Containment is a key concept in consultancy work with organisations. It is seen as the necessary foundation for emotional growth and learning from experience and derives from the process whereby a parent receives and processes the baby's anxieties on their behalf.
In later life, we may sometimes
lose our capacity for rational thought and to hold onto our emotions – we
may instead act out or blame others. Sometimes we need another person to
temporarily hold our anxieties until we can regain our own capability for being
thoughtful. This is the role of coaching, supervision, reflective practice groups, and also of leadership.
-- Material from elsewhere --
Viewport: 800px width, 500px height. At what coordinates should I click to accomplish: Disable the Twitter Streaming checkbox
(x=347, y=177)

Margot Waddell uses the example of a parent helping their child with a jigsaw puzzle to describe the process by which emotions are contained sufficiently to help thinking emerge:
By thus holding the emotional state and neither acting prematurely nor excessively prolonging the frustration, this mother enables her child to "see" what had been impossible only a few moments earlier.
Providing containment is therefore not simply about ‘helping people with their anxieties’, which some managers may (unfortunately) not see as their role, but is actually critical to sustaining employees' capacity for thinking and for empathy, in that a contained person is better able to understand and respond to the feelings of others.
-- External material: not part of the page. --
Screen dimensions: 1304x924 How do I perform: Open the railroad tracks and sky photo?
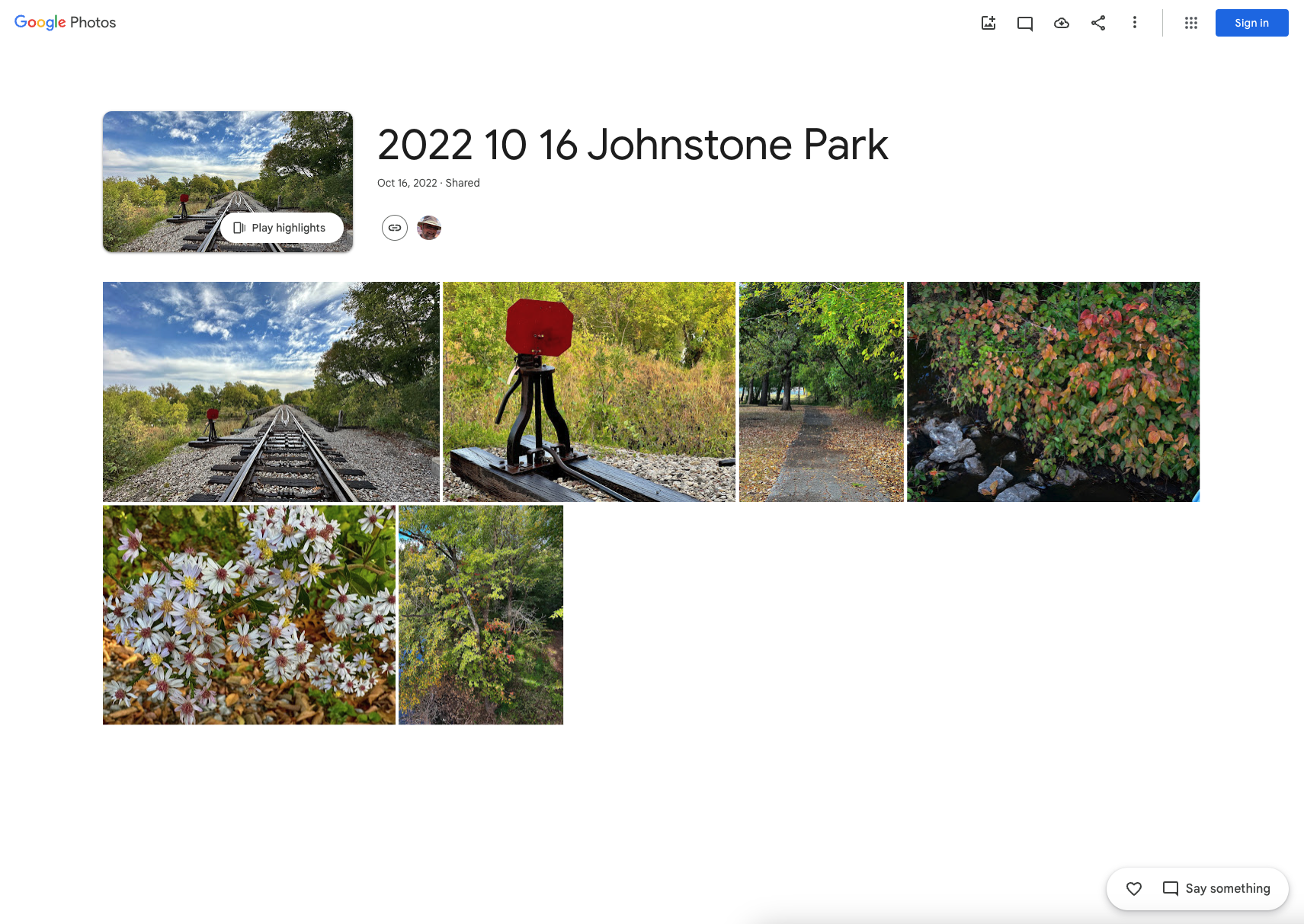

Claudia McLoughlin describes how circles of containment were built up around troubled young people in a pupil referral unit. This included direct support to the child and the family, and supportive work with the staff group and wider networks. The worry and concern generated by the child’s behaviour was thought about at each of the layers, rather than being dismissed or acted on as a disturbance in the system. Each circle provided containment of the anxieties of the people within it. The result was the provision of effective care and education for the child which enhanced their own capacity for managing their emotions and therefore learning.
I have developed this
visualization:
In this example, anxiety is effectively contained by the supervisors, team manager and colleagues. Additionally, the disturbance does not ‘land on the desk’ of senior management or impact external perceptions of the service in the way that, for example, a serious case review would.
In my own consultancy work I have seen how this model
works with residential childcare and in a service for adults with learning
disabilities whose behaviour was challenging. For example, whilst clinical
colleagues supported young people and key workers, I ran a group for children’s
home managers to develop their leadership capacity and reflect on how the
specific dynamics of looked after children might be impacting the organisation.
All of the homes received good or excellent Ofsted ratings and two of the
managers became Directors. Incidentally, Ofsted should be part of the circles
of containment for those they inspect, in order to support the delivery of care
and education for young people, but sadly it appears they are often experienced
as persecuting by staff.
Finally, in my doctoral research I identified that, within
increasingly digital organisations, the capacity to process emotions (which
technology does not have), and therefore to keep thinking alive, may become the
most important human attribute and one that should be nurtured. I therefore believe the model of concentric
circles of containment has relevance to all sectors and types of organisation.
References
McLoughlin, C. (2010). ‘Concentric circles of containment. A psychodynamic contribution to working in pupil referral units’, Journal of Child Psychotherapy, 36 (3). pp. 225-239
Waddell, M. (2002) Inside lives: psychoanalysis and the growth of the personality. Revised Edition. London: H Karnac (Books) Ltd.
Waggett, N. (2012). ‘Ghosts in the care home: the nature of relationships in a home for people with learning disabilities’, Journal of Social Work Practice: Psychotherapeutic Approaches in Health, Welfare and the Community, 26(4), pp. 443-457.